» Work item
Which lines below contain "size"? Copy every one of them.

» Listed entries
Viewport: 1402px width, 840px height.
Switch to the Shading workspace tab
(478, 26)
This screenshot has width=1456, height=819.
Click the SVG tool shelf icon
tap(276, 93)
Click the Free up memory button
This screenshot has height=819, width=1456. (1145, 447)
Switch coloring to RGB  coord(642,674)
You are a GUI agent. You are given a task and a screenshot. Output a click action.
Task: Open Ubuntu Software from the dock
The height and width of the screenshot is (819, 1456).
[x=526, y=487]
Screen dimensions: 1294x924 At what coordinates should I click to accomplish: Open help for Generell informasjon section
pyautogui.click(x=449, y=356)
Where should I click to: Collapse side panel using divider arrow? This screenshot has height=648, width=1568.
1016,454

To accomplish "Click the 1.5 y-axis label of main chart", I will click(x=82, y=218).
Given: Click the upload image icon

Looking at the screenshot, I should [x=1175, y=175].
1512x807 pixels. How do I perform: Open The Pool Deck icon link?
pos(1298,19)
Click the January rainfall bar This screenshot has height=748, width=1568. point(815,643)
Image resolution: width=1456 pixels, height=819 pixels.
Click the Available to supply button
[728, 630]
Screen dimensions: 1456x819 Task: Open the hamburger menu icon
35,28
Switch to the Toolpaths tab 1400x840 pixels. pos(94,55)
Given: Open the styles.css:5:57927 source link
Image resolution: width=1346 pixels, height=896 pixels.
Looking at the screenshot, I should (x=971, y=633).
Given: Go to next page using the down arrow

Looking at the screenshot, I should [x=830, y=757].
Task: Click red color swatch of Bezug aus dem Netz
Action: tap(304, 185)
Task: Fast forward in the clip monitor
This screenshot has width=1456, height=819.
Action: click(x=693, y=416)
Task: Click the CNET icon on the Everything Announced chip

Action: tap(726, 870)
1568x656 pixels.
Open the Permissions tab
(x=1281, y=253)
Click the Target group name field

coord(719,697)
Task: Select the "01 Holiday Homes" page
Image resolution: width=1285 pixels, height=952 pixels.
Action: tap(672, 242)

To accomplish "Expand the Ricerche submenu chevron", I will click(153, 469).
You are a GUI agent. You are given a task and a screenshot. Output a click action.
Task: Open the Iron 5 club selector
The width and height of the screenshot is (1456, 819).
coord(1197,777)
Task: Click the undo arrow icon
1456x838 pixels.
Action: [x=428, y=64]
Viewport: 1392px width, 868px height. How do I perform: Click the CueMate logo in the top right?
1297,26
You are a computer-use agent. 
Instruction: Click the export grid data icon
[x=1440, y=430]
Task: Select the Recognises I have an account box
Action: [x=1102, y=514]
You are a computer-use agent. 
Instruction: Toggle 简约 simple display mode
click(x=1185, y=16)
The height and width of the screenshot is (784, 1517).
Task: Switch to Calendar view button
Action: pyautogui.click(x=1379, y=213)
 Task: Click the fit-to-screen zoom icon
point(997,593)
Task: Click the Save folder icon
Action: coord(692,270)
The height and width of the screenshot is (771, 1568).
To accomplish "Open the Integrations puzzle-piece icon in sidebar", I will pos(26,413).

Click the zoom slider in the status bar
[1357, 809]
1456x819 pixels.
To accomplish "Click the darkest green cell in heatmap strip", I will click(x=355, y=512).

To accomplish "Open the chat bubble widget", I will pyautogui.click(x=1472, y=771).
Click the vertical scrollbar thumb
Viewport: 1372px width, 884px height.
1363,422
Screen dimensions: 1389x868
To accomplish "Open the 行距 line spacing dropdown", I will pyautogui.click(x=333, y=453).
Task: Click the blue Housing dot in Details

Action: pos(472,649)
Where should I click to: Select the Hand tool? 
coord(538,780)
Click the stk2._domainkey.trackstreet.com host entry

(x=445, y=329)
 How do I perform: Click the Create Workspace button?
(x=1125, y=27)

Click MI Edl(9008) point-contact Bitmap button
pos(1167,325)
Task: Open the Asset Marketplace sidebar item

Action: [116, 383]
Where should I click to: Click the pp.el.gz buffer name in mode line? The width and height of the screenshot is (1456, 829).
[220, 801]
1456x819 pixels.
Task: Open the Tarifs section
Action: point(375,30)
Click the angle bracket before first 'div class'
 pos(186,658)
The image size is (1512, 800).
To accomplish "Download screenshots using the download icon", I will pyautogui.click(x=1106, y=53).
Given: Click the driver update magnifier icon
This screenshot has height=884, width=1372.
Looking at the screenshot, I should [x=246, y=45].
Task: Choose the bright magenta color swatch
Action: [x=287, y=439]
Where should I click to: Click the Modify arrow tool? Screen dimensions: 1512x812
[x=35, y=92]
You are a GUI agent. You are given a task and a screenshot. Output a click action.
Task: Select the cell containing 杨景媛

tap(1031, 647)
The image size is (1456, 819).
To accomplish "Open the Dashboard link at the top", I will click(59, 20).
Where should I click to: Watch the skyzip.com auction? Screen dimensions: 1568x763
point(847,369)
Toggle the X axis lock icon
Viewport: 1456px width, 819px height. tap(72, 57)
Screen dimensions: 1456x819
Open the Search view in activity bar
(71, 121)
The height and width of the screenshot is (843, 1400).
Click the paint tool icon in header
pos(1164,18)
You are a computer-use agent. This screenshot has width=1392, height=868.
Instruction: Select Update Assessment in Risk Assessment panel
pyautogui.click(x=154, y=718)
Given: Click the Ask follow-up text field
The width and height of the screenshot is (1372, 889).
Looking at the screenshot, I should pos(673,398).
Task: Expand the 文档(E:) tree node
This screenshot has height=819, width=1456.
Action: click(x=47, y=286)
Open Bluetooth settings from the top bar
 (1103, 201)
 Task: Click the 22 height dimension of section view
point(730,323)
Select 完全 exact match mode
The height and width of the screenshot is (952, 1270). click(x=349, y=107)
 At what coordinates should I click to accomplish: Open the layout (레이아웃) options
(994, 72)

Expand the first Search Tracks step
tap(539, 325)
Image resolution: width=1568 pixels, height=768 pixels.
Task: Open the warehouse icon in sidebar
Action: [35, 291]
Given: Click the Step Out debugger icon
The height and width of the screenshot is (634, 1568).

» Exercise result
The image size is (1512, 800).
The image size is (1456, 819).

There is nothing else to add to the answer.